Last week The New York Times wrote a profile of ex-NFL player Ray Easterling’s widow, who describes the tortured two decades he lived as he suffered from dementia and memory loss. Two weeks ago, he committed suicide.

Easterling was a plaintiff in one of several suits that former players have filed against the NFL, alleging that the league failed to warn them or protect them from the long-term brain damage caused by repeated concussions. Mary Ann Easterling doesn’t plan to give up the legal fight, according to The Times.

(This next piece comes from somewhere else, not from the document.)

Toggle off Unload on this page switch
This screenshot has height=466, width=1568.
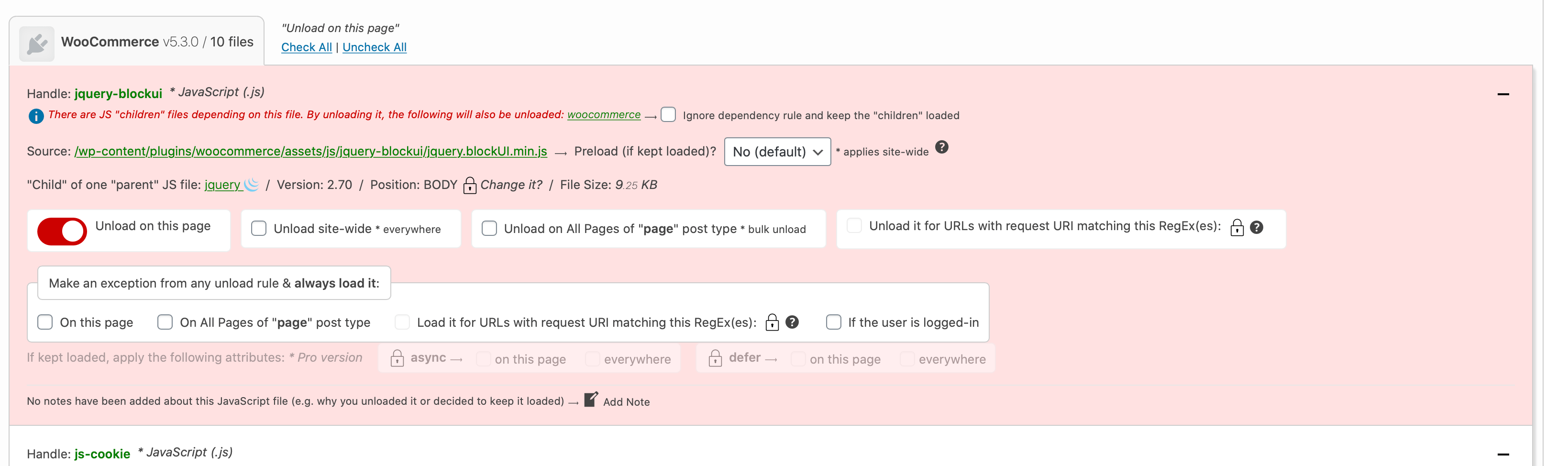point(62,232)
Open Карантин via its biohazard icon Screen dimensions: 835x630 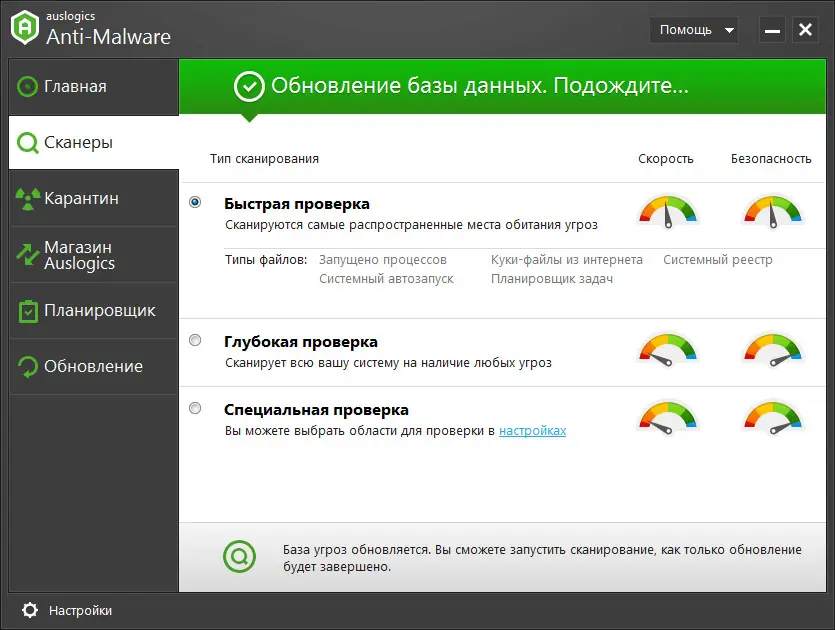[x=25, y=198]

Mary Ann has decided not to move from the home in Richmond, Va., where she found her husband’s body. Ray retired in 1979, but it was not a peaceful retirement. He underwent a dramatic personality change, Mary Ann told The Times.

He would sometimes make offensive remarks, or show up at family gatherings in running shorts, failing to dress up, according to The Times. Mary Ann would sometimes have to hunt for him when he got lost during late-night jogs.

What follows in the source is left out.